Guadalupe y Rosario hablan escondidas en la música de muertos de la radio. Siempre hablan así, escondidas en algún sitio, para que no las oiga nadie, para que luego no vaya nadie con el cuento de su conversación al alcalde, al jefe de Falange o a la Guardia Civil. En la casa de Rosario se ha metido el invierno de repente, como si el invierno fuera un conejo marrón que busca desesperadamente un cabo donde protegerse de los disparos de un cazador aparecido de pronto al otro lado de las coscojas. Como un conejo asustado se ha metido el invierno en la casa de Rosario donde hay una cantarera con el escullero abarrotado de cacharros de barro y la fotografía de su boda con Nicasio. En una alacena, junto a la chimenea, hay un reloj despertador con números romanos, la misma fotografía de la boda y otra del hijo que se murió cuando tenía dos años y su padre ya estaba con los huidos del monte. A Nicasio se lo dijo Justino, que subió al Cerro de los Curas la misma tarde de la desgracia

—Se ha muerto sin darse cuenta, no se quejaba ni lloraba, me ha dicho Rosario que te diga eso, que se murió tu hijo sin saber que se moría

—Es que morirse tan pronto no te da ni para conocer a la muerte, Justino, a lo mejor es eso, que el crío no sabía que se estaba muriendo y por eso no se quejaba de nada ni lloraba

—El alcalde decía en La Agrícola que a ver si tenías cojones para bajar al entierro

—Un día bajaré y será al suyo, que te lo digo yo y ya sabrá ese hijoputa lo que es morder en la rabia de uno cuando se le ha muerto un crío casi antes de nacer

—Rosario está bien, que dice que ni se te ocurra bajar al pueblo, que ni se te ocurra.

Nicasio se quedó en el monte y estuvo dos días sin hablar con nadie, sólo miraba el bosque de sabinas y los llanos que se extendían a lo lejos. Más de un mes vigilaron los civiles el cementerio noche y día y después bajó Nicasio una madrugada, saltó la tapia y se quedó un buen rato sentado junto al montón de tierra que cubría la tumba de su hijo.

—Estoy harta de todo lo que pasa, Guadalupe, que no puedo con mi alma y si esto no se acaba pronto acabaré pegándome un tiro y en paz

—Te vas a pegar tú un tiro no sé con qué, pues no estás tonta tú, Rosario, que si un tiro que si un tiro, no digas tonterías y bébete la malta y calla.
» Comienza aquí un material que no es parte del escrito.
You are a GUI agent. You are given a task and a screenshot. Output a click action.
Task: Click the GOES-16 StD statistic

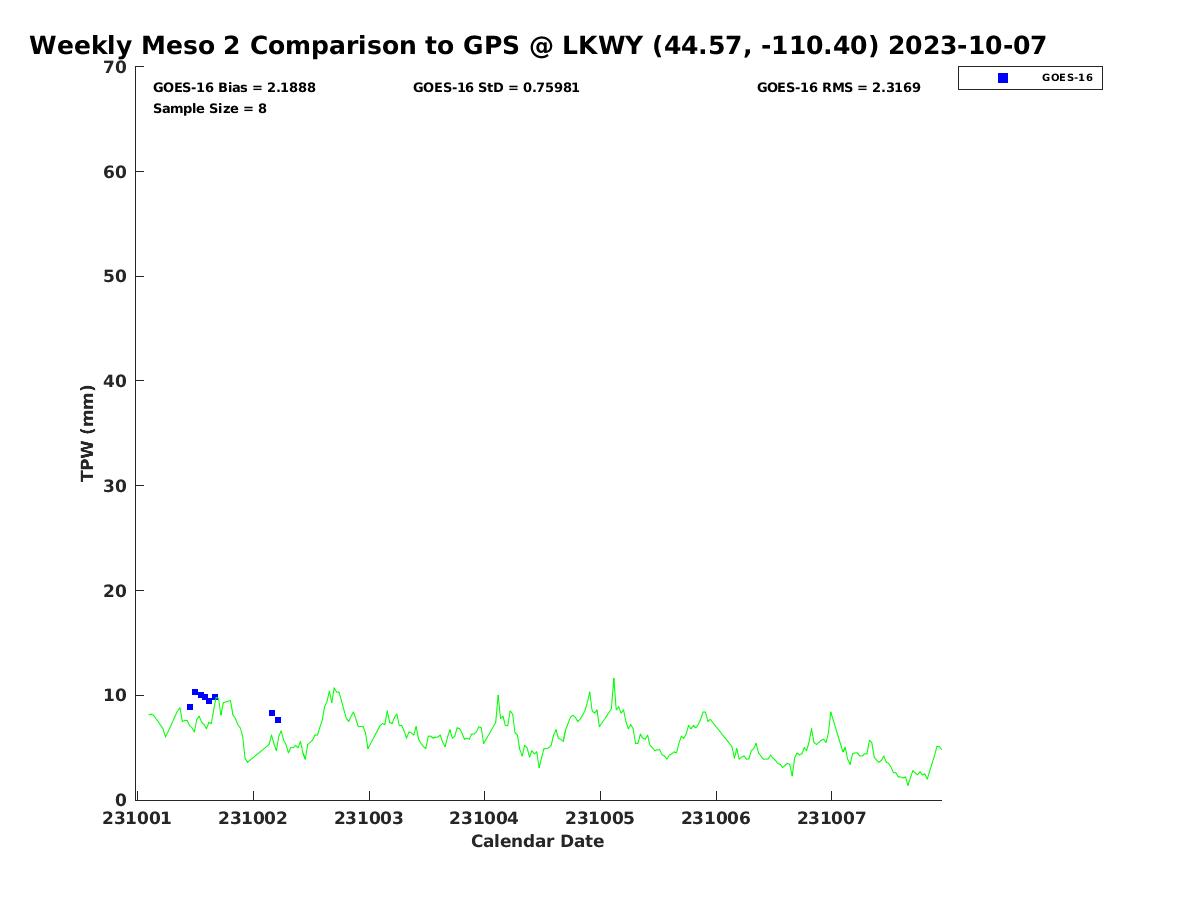click(496, 88)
En la chimenea arden dos troncos de algarrobo y las mujeres hablan con las caras encendidas por el fuego

—Es que esto no va a parar nunca, que unos y otros nos están amargando y la gente ya no sabe qué hacer y qué no hacer, que llegan los del monte y nos dicen que hemos de estar con ellos y llegan luego los civiles y los de Falange y te hinchan a palos si no les dices lo que quieren

—Pero si tú no te has quejado nunca y ahora vienes con las quejas

—Es que no puedo más, que te lo digo y tú haces como si no me oyeras, pero no puedo más

—Yo es que como no me maten ya no sé qué más me pueden hacer, no me cabe una paliza más y a mi Ángel lo llevan frito en la escuela los hijos de los fascistas y el maestro, y los civiles no paran de asustarlo cuando se lo encuentran por la calle o donde sea

—Pero es que ya estamos muertas, Guadalupe, que ya estamos más muertas que los muertos de la guerra y no nos damos cuenta

—Eso lo dirás tú, pero si fuera verdad los civiles no nos pegarían como nos pegan porque nadie les pega palizas a los muertos, a los muertos se les entierra y en paz

—Y qué más da morirte de una vez o que te vayan matando a golpes todos los días

—Anda, bébete la malta y no digas tonterías, que si te oyera el Nicasio le iba a dar un patatús

—Yo les daría el patatús al Nicasio y al Sebas y a los otros, ya les daría yo el patatús.

Cuando Guadalupe regresaba a su casa tuvo un mal presentimiento, como si fuera una de esas brujas que viven en la tierra del Vatios y lo adivinan todo porque se pasan la vida viajando por el universo con sus bolas mágicas de cristal. Lo que no sabía entonces es que ese presentimiento se cumpliría tres días después, la tarde en que los civiles mataron a Rosario cuando bajaba del Cerro de los Curas.